In For All Mankind 3×06, President Wilson has the chance to make the “New Eden” Will Tyler envisions in his argument with Commander Poole. She knows Will’s pain better than almost anyone else. But it’s because she’s been swallowing that pain, allowing herself to normalize it, for so long that…
…well. Here we are.
First woman POTUS. Gay. And she basically pulls a Bill Clinton. While not expressly calling it “Don’t Ask, Don’t Tell,” Ellen signs an Executive Order that is exactly that. She “protects” gay members of the military by keeping them quiet. As a predictable and familiar result, she pisses off both sides in the process.
“We had so much progress on so many things, and..here we are.”
Certainly, no matter where the series takes her, this will not exactly be Ellen’s proudest moment either.
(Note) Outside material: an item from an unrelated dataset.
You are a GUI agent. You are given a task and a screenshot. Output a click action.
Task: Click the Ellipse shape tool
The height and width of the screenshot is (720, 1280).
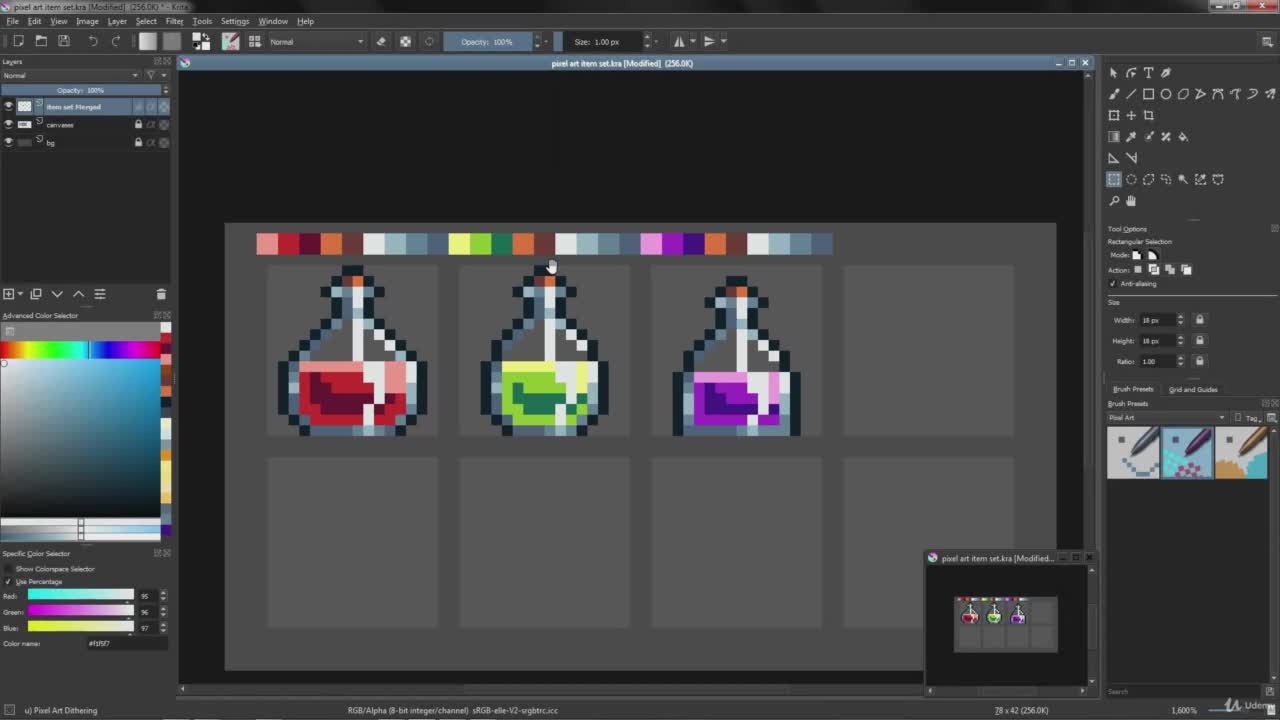click(1166, 94)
But, much like Dani, how can we judge her? Once upon a time, Ellen tried. She told Deke Slayton exactly who she was. And it ended badly. As if viewers could ever forget that moment, For All Mankind reminds us, through Ellen’s eyes:
“I’ll never forget the look on his face. It wasn’t anger…or even disgust. It was just…disappointment. He said, ‘never tell anybody else. It’s all they’ll see.'”
It’s another case of: How could she not do for Will Tyler what no one was willing to do for her? But also, how can we, from our position of privilege expect her to put everything at risk? Isn’t it enough that she was one of NASA’s first woman astronauts? And isn’t it enough that she’s in the Oval Office, trying to do good…which she can’t exactly do if she leaves in disgrace?
There is so much pain here. Jodi Balfour delivers an utterly gut-wrenching performance throughout. In particular, she destroyed me when Ellen watched Will’s full interview in her empty office. And in her naiveté, Ellen’s belief that she’s found a solution that will keep other service members “safe” is such a dazzling contrast. But we know how this all ends. Someone will tell. And that someone will get hurt.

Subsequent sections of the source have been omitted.